The study found that light rare earth elements due to its unique 4f electronic layer structure, making it in the chemical reaction process showed good catalytic performance and effectiveness. Therefore, the use of light rare earth as a catalytic material is a good way to comprehensive utilization of rare earth resources.
The catalyst is a kind of material that can speed up the chemical reaction and can not be consumed by itself before and after the reaction. The basic research of strengthening the rare earth catalyst not only improves the production efficiency, but also saves resources and energy, reduces the environmental pollution and meets the strategic direction of sustainable development.

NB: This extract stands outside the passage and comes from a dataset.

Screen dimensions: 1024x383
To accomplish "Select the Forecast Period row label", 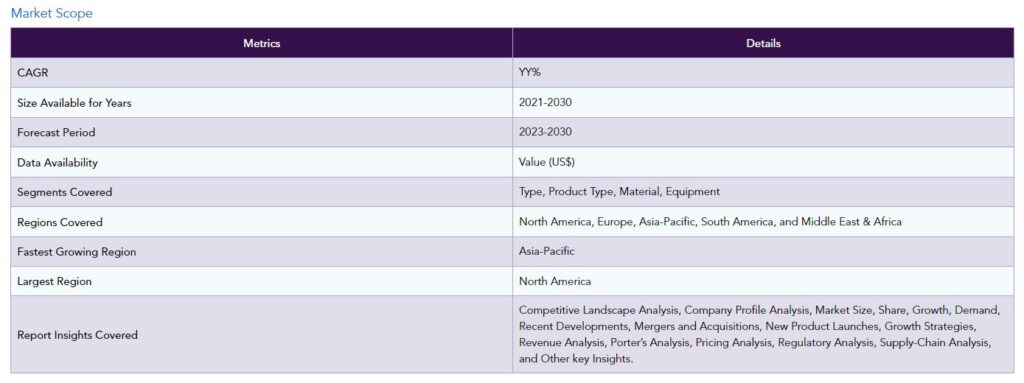I will tap(56, 132).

So far, there are mainly three types of rare earth catalytic materials that can be applied in the industry, including molecular sieve rare earth catalytic materials, rare earth perovskite catalytic materials, and cerium zirconium solid solution catalytic materials, as shown in Table 1. Molecular sieve rare earth catalytic materials can be subdivided into mesopores, micropores, mesopores, and nano-rare earth catalytic materials and several other categories, and is currently mainly used for refining catalyst.

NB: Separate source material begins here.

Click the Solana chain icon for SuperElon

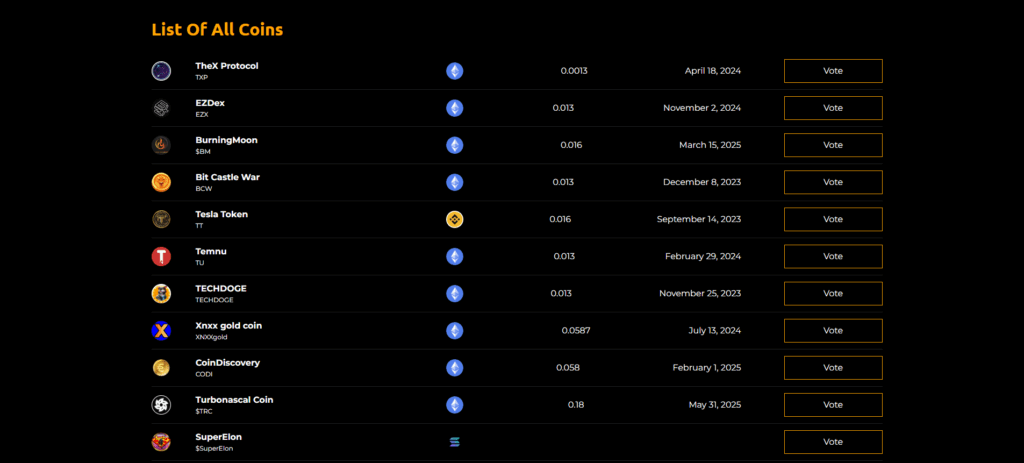(x=455, y=441)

Due to its advantages of simple preparation, high temperature resistance and poisoning resistance, the rare earth perovskite catalytic materials are mainly used as environmental catalysts and are also widely used in the photocatalytic decomposition of water for hydrogen production and the hydrocarbon reforming reaction in the petrochemical industry aspect. At present, there are mainly perovskite type rare earth composite oxide catalysts which have been developed and applied as well as rare earth perovskite type catalysts doped with a trace amount of precious metals.

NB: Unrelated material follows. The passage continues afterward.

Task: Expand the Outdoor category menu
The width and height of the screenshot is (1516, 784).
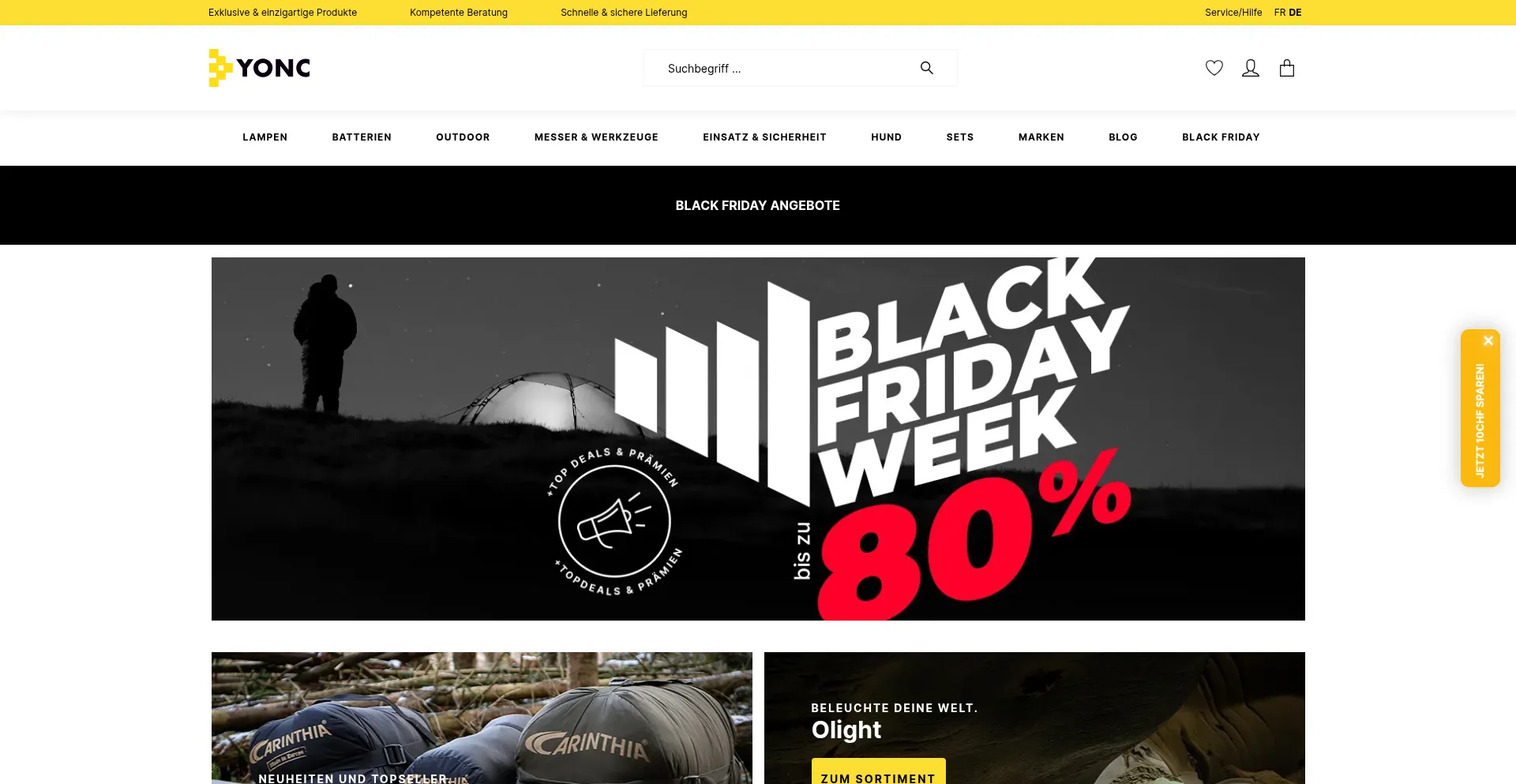Action: pyautogui.click(x=463, y=137)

Cerium zirconium solid solution catalytic material is a kind of rare earth catalytic material that should be developed according to the demand of automobile exhaust purification market. Early use of oxygen storage performance of cerium to regulate the redox reaction in the vehicle exhaust. Later found that a single cerium oxygen storage materials, its long-lasting high temperature performance and can not meet the life expectancy of the growing automobile exhaust catalyst, and add some zirconium can significantly improve the high temperature performance of oxygen storage materials, thereby improving the catalyst durability. At present, the cerium-zirconium solid solution catalytic material is not only used for various catalytic processes in the petrochemical industry, but also widely used in automobile exhaust purification and other environmental protection fields.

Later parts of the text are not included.